**Document passage**
§

So, how does this relate to the dog whisperer show? Well, I have learned a few things that have helped from watching that show.
1. Be calm assertive. When we deal with our daughter it is easy to get exasperated and show all kinds of emotions from fear to pain or anger. What I have learned is whatever emotions we are showing her, even subconsciously, she will reflect those back to us. If we are showing her we are angry with her, she will become angry back. If we show we don’t trust her and are afraid of what she might do, she will not trust us as well. But when we are calm and assertive with her, we show her we are to be trusted and respected. We are in control of our emotions and of her as well. (Much easier said than done, most times)
2. Consistency. She has no way to understand if you expect her to eat off the plate one day and then the next day you allow her not to, what you want her to do. You have to be consistent. It’s important with all children, but especially with kids with ID. She needs routine and to know what to expect next.

§

**Extracted data**
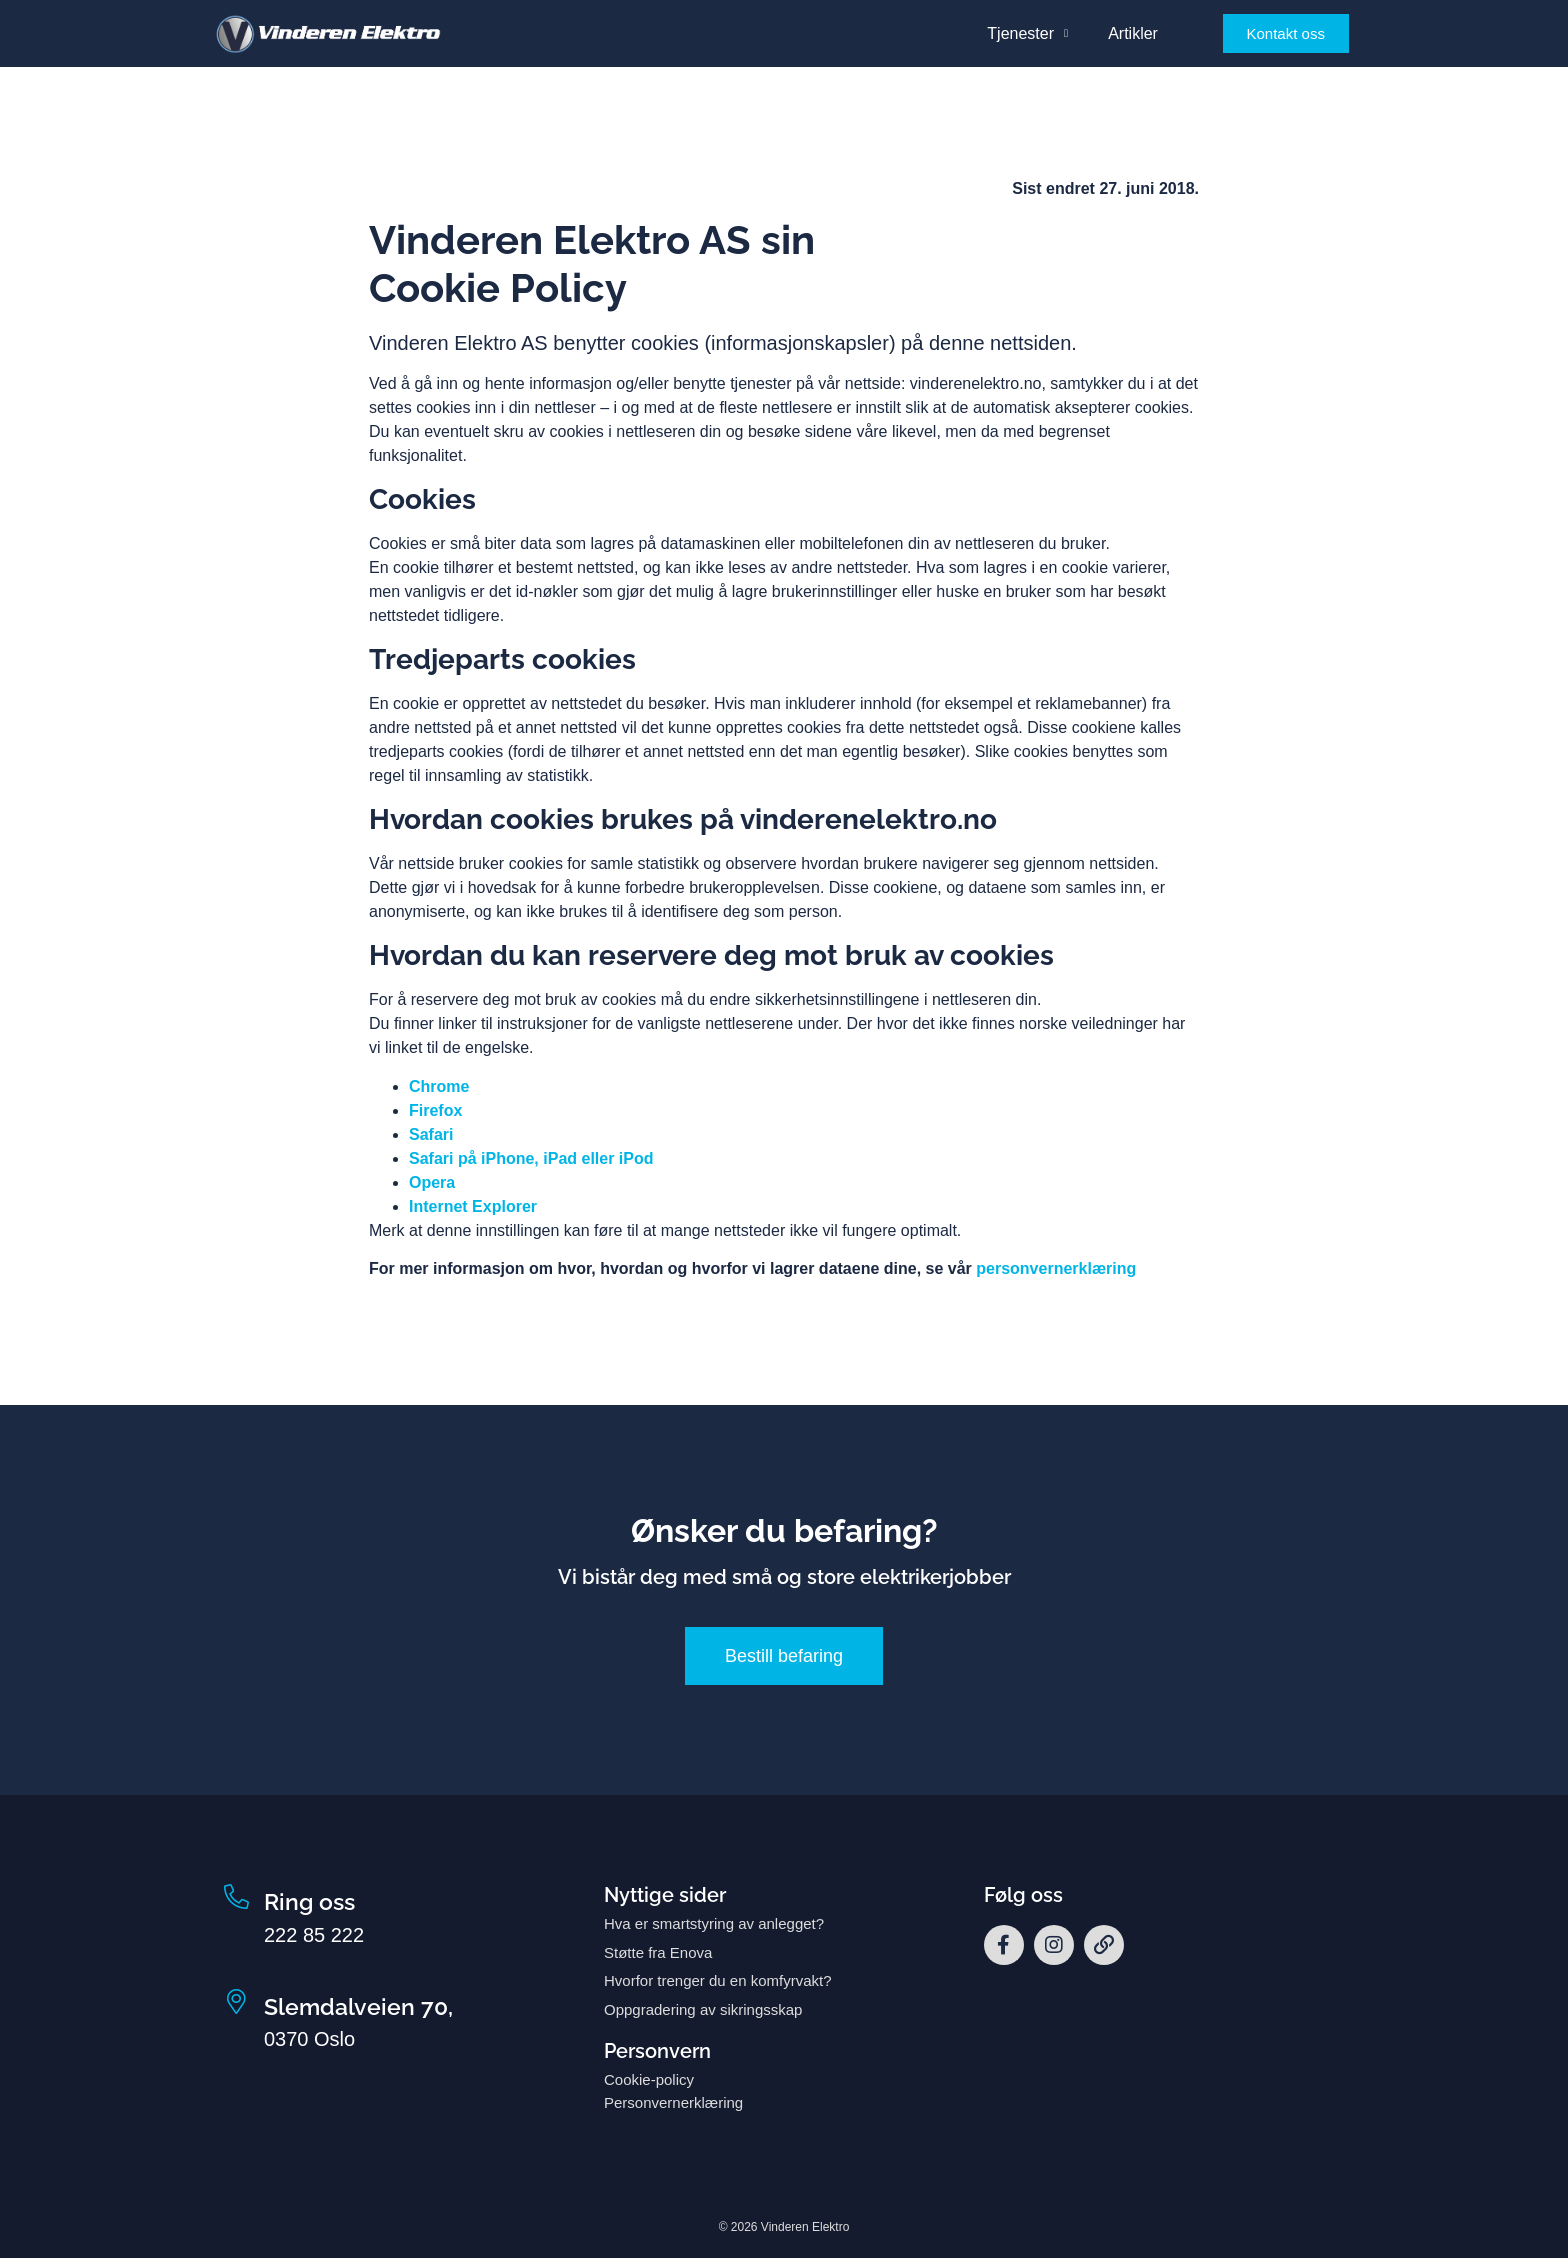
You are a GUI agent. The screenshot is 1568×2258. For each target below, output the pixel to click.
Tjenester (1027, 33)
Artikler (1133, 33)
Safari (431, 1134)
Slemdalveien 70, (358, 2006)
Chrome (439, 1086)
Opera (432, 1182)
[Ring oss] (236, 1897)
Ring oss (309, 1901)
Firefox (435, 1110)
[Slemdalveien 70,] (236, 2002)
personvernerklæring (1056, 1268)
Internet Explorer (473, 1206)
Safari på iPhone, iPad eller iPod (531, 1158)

§

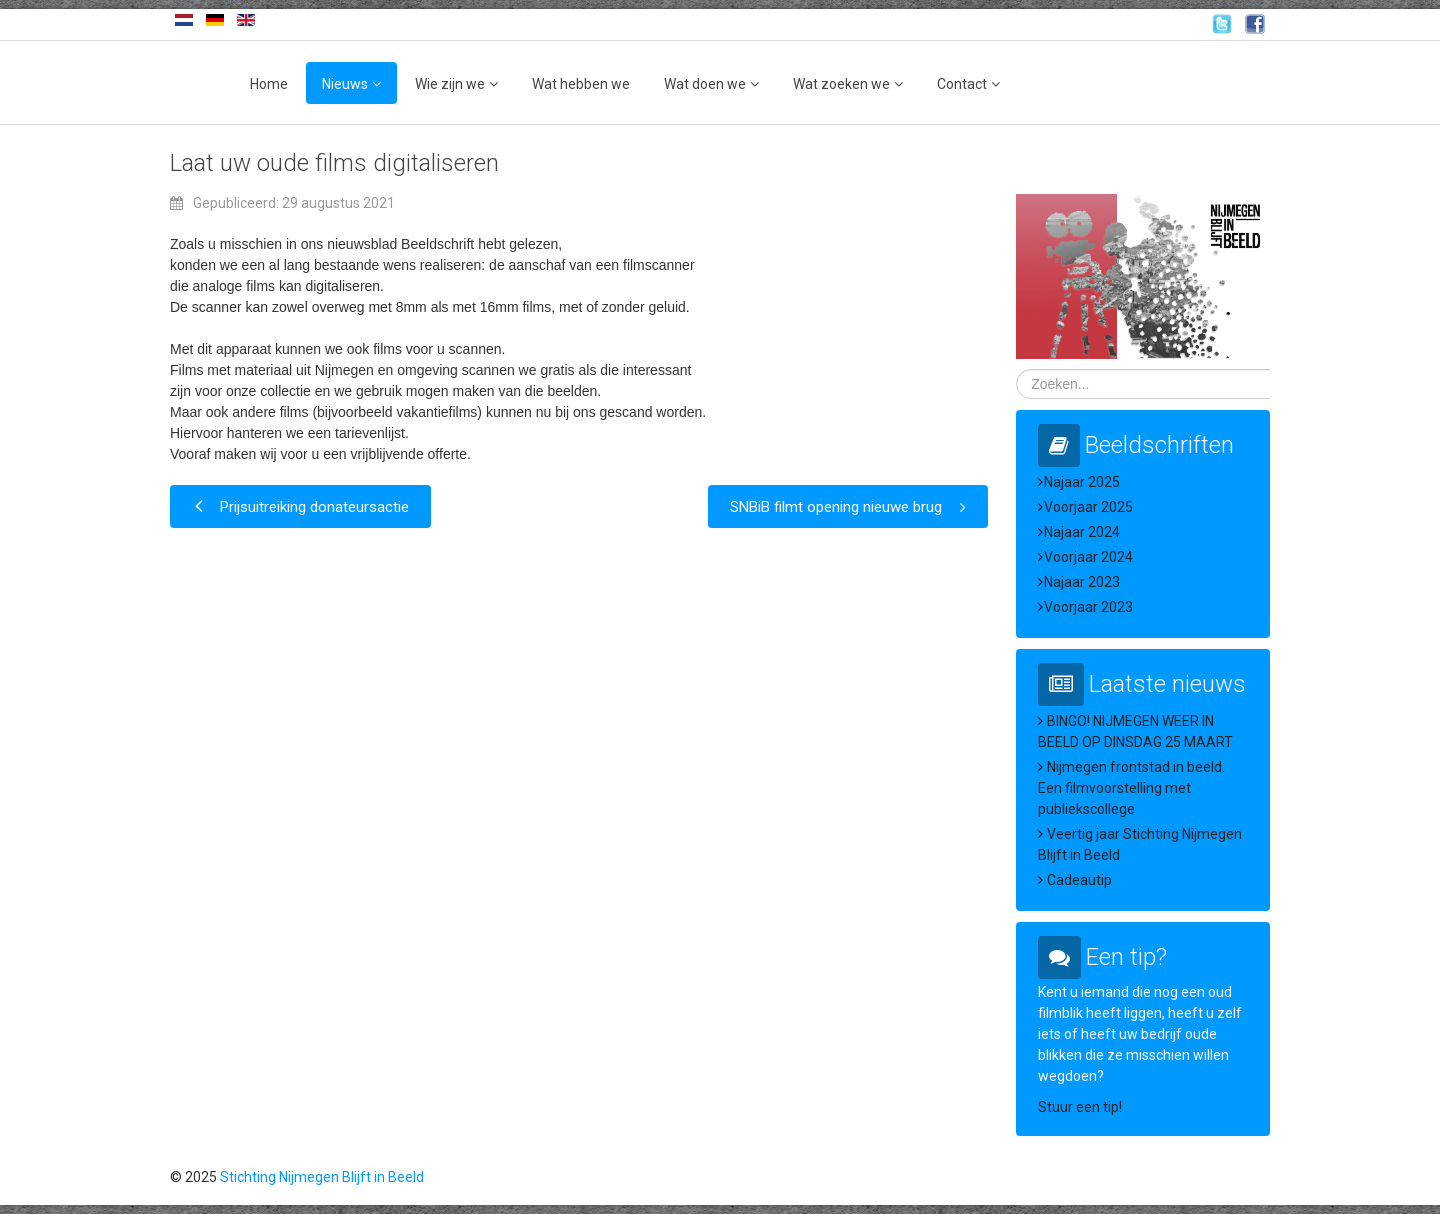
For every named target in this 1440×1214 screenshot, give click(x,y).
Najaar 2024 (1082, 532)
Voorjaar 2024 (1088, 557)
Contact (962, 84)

§

**Given exercise**
Quote the entire passage about lessons from the dog whisperer show, word for word. The listing has no connection to the passage about lessons from the dog whisperer show.

**Task output**
So, how does this relate to the dog whisperer show? Well, I have learned a few things that have helped from watching that show.
1. Be calm assertive. When we deal with our daughter it is easy to get exasperated and show all kinds of emotions from fear to pain or anger. What I have learned is whatever emotions we are showing her, even subconsciously, she will reflect those back to us. If we are showing her we are angry with her, she will become angry back. If we show we don’t trust her and are afraid of what she might do, she will not trust us as well. But when we are calm and assertive with her, we show her we are to be trusted and respected. We are in control of our emotions and of her as well. (Much easier said than done, most times)
2. Consistency. She has no way to understand if you expect her to eat off the plate one day and then the next day you allow her not to, what you want her to do. You have to be consistent. It’s important with all children, but especially with kids with ID. She needs routine and to know what to expect next.